The following table provides a brief overview of the main
agricultural policy measures used by the Chinese government. The
measures are used by the national government unless otherwise
specified.
Summary of China's Agricultural policy measures:
- Direct subsidies: Provide small payments to
grain farmers based on grain acreage; introduced in 2004. Subsidize
purchase of high-quality seeds and agricultural machinery. Payments
to compensate farmers for costs of fertilizer, fuel, and other
inputs. Subsidies for breeding sows and large-scale breeding farms
for hogs, dairy cattle, and poultry.
- Agricultural tax cuts: Phased out the
"agricultural tax" on farmers from 2004 to 2006. (A number of fees
and levies are still assessed by local officials).

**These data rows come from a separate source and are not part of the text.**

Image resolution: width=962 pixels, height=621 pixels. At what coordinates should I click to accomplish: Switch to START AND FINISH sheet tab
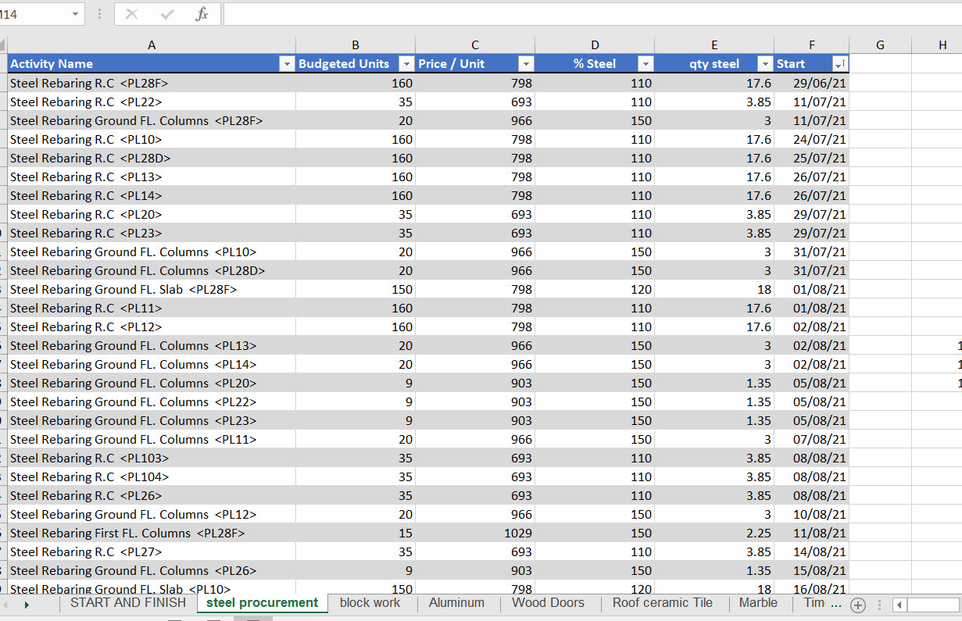(x=128, y=603)
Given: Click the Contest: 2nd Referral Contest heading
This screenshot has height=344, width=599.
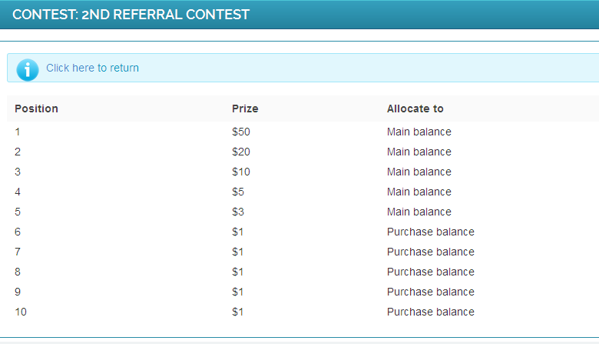Looking at the screenshot, I should [x=131, y=15].
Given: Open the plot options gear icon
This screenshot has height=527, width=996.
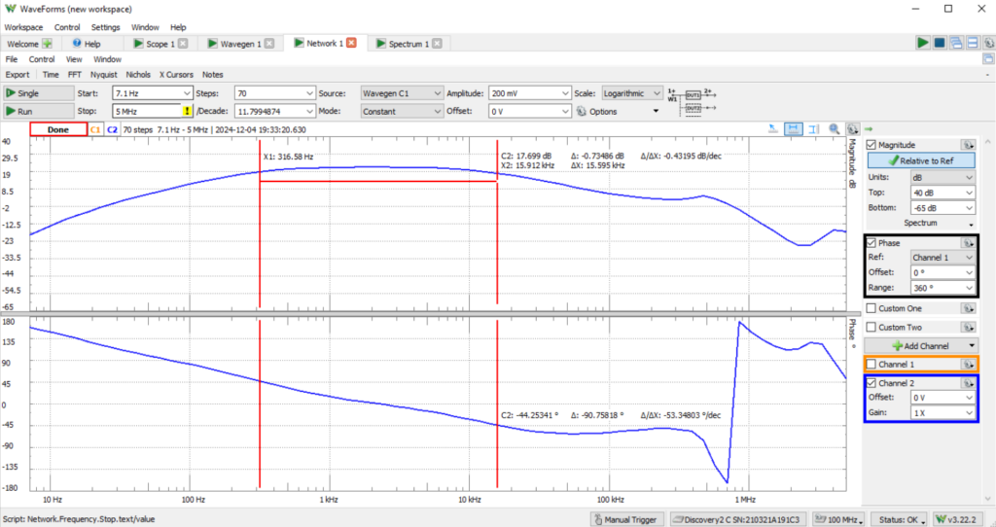Looking at the screenshot, I should 851,128.

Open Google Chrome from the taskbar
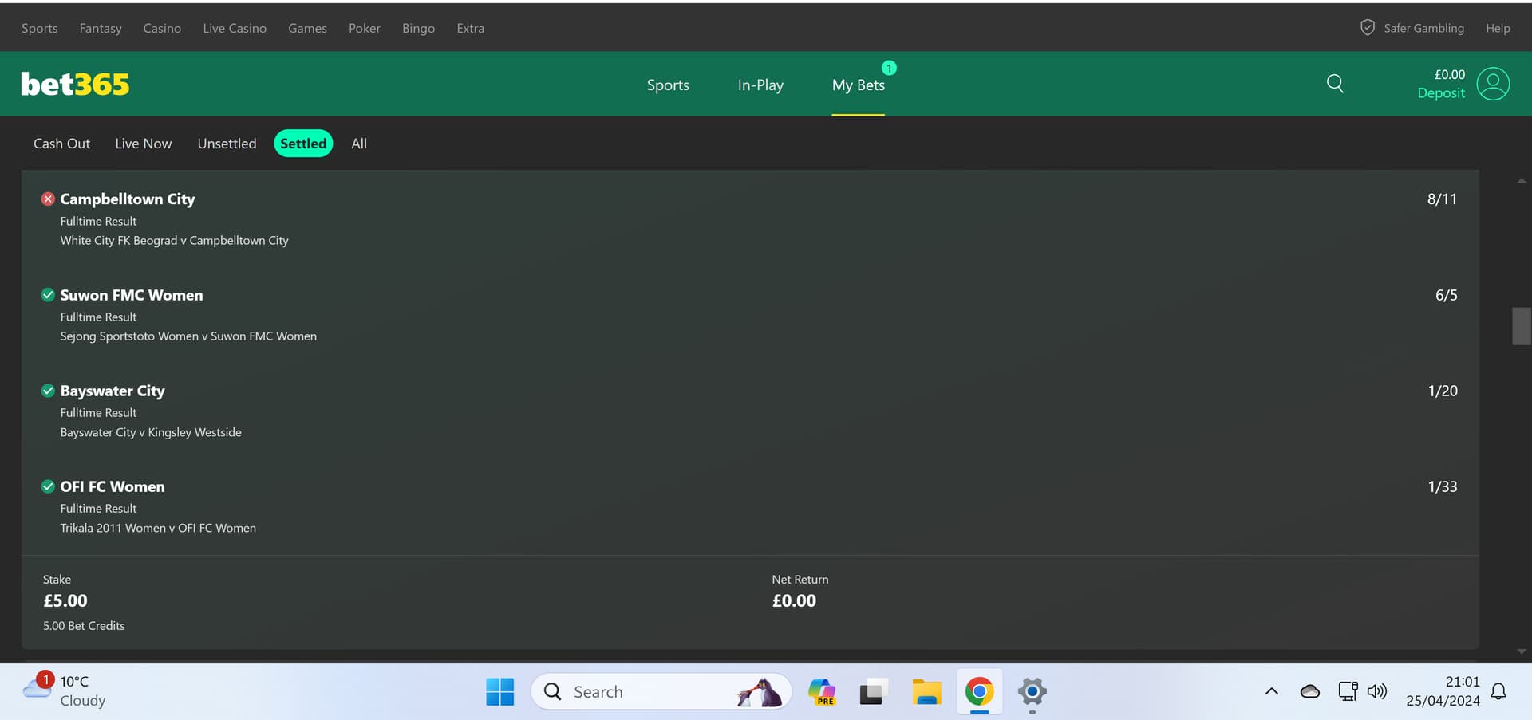click(979, 691)
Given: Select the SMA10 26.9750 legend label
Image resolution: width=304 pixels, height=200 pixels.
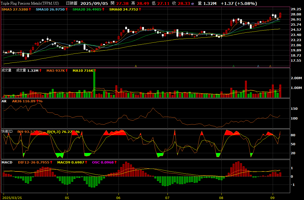Looking at the screenshot, I should tap(50, 9).
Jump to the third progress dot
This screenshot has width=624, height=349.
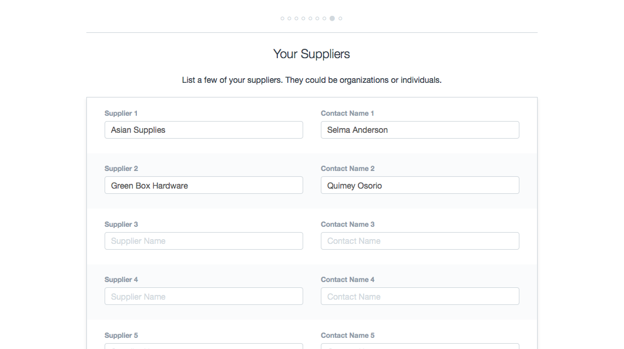click(x=297, y=19)
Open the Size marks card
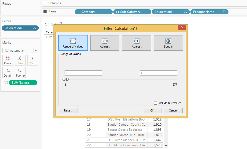Screen dimensions: 247x149 20,60
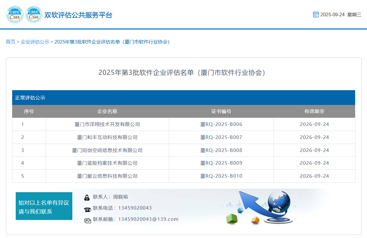367x238 pixels.
Task: Select company 厦门市洋翔技术开发有限公司
Action: [107, 124]
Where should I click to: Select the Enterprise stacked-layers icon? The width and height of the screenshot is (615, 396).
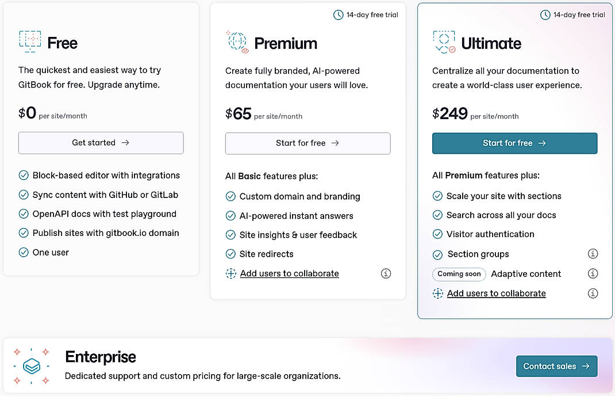click(x=31, y=365)
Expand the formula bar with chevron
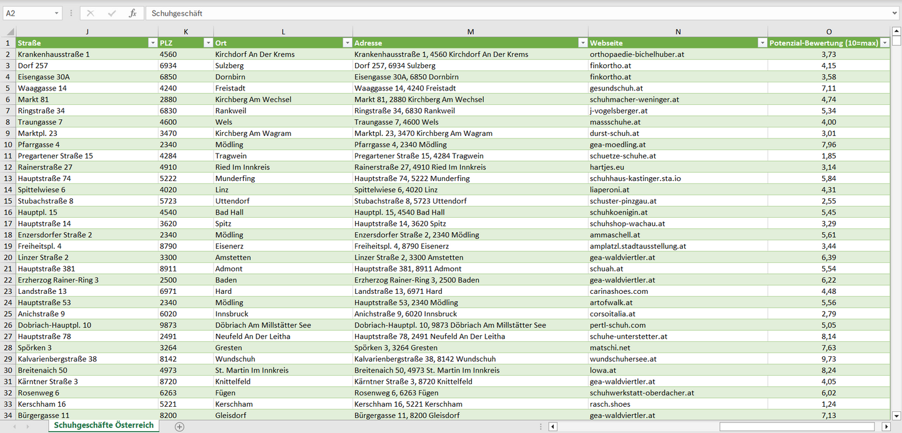 click(895, 13)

- Procurement at minimum prices:
Government-designated companies procure and stockpile rice, wheat,
corn, soybeans, cotton, rapeseed, sugar, and rubber when the market
price falls below a minimum set by the government.
- Reserve management: Central, provincial, and
local governments maintain reserves of grains, vegetable oils,
cotton, and pork. Government intervenes in markets by purchasing or
selling reserves.
- Improved market infrastructure: Establish and
support wholesale markets, commodity exchanges, and futures
markets. Promote e-commerce and improve cold storage and
transportation facilities.
- Rural infrastructure investment: Fund
water-efficient irrigation, drinking water, electrification
projects, methane pits, a rural road network, antipoverty efforts,
and develop "production bases" for grain or other commodities.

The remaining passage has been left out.